- **PROBLEM 1**
According to the abstract on centrality measures in yeast protein interaction networks, which two analysis methods were used to compare the measures?
- **PROBLEM 2**
Continue the abstract on centrality measures in yeast protein interaction networks, starting right after its last sentence.

- **EXCERPTED TEXT**
Background: Numerous centrality measures have been introduced to identify "central" nodes in large networks. The availability of a wide range of measures for ranking influential nodes leaves the user to decide which measure may best suit the analysis of a given network. The choice of a suitable measure is furthermore complicated by the impact of the network topology on ranking influential nodes by centrality measures. To approach this problem systematically, we examined the centrality profile of nodes of yeast protein-protein interaction networks (PPINs) in order to detect which centrality measure is succeeding in predicting influential proteins. We studied how different topological network features are reflected in a large set of commonly used centrality measures.
Results: We used yeast PPINs to compare 27 common of centrality measures. The measures characterize and assort influential nodes of the networks. We applied principal component analysis (PCA) and hierarchical clustering and found that the most informative measures depend on the network's topology. Interestingly, some measures had a high level of contribution in comparison to others in all PPINs, namely Latora closeness, Decay, Lin, Freeman closeness, Diffusion, Residual closeness and Average distance centralities.

- **DATASET EXCERPT**
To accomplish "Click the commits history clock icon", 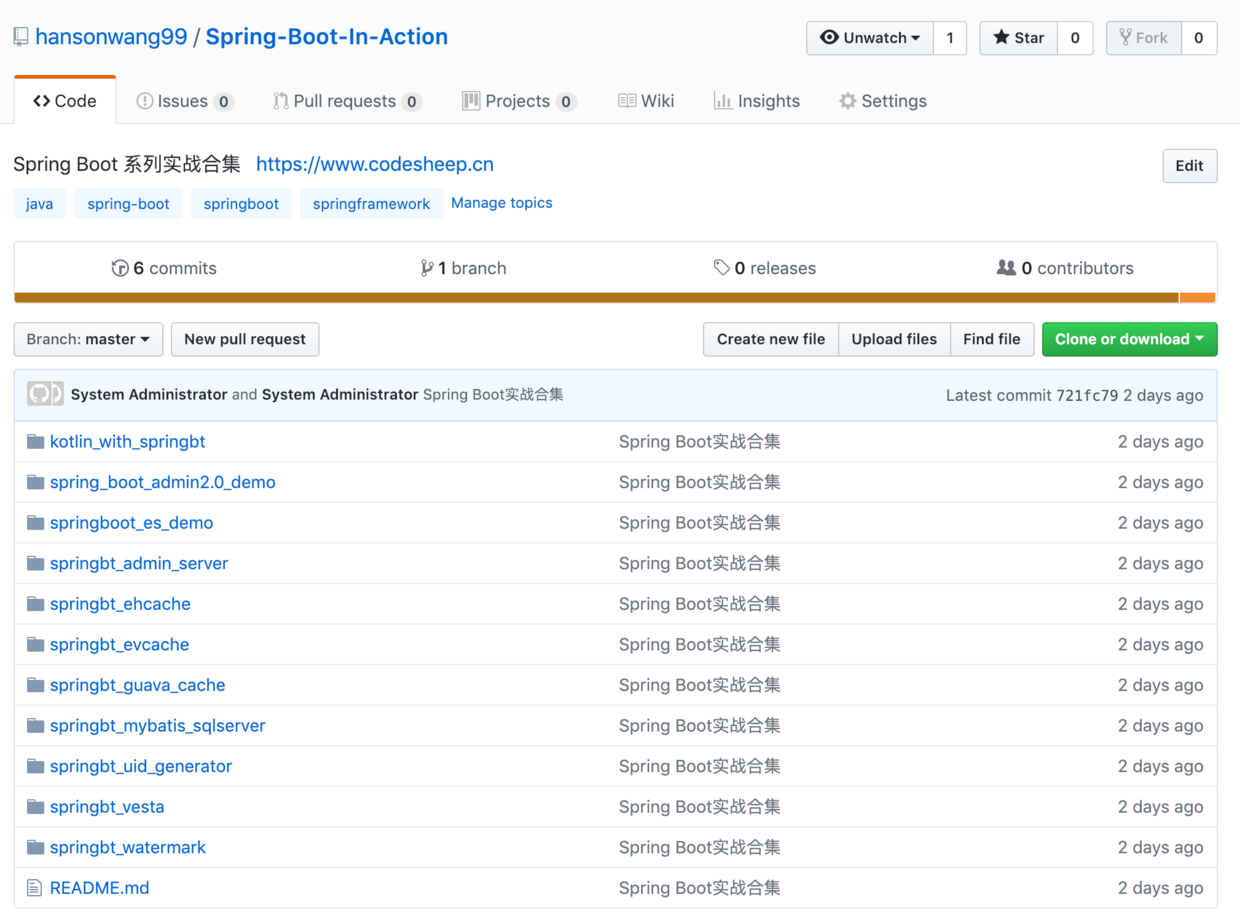I will pos(122,267).
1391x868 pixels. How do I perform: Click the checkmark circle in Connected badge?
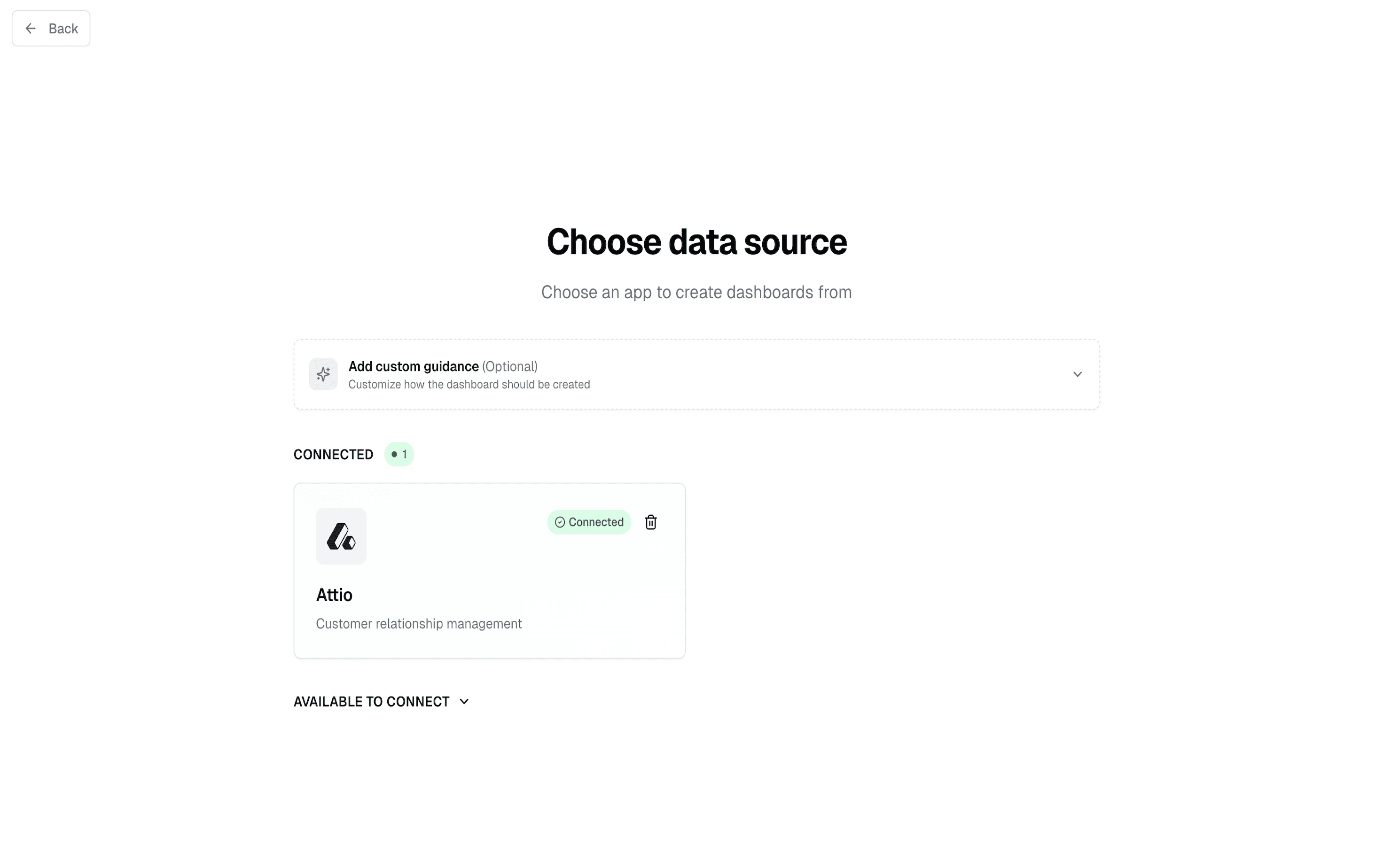[x=560, y=522]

- **YOUR RESPONSE 1**
Principal component analysis (PCA) and hierarchical clustering.

- **YOUR RESPONSE 2**
Conclusions: The choice of a suitable set of centrality measures is crucial for inferring important functional properties of a network. We concluded that undertaking data reduction using unsupervised machine learning methods helps to choose appropriate variables (centrality measures). Hence, we proposed identifying the contribution proportions of the centrality measures with PCA as a prerequisite step of network analysis before inferring functional consequences, e.g., essentiality of a node.
Keywords: Centrality analysis; Clustering; Network science; Principal components analysis (PCA); Protein-protein interaction network (PPIN).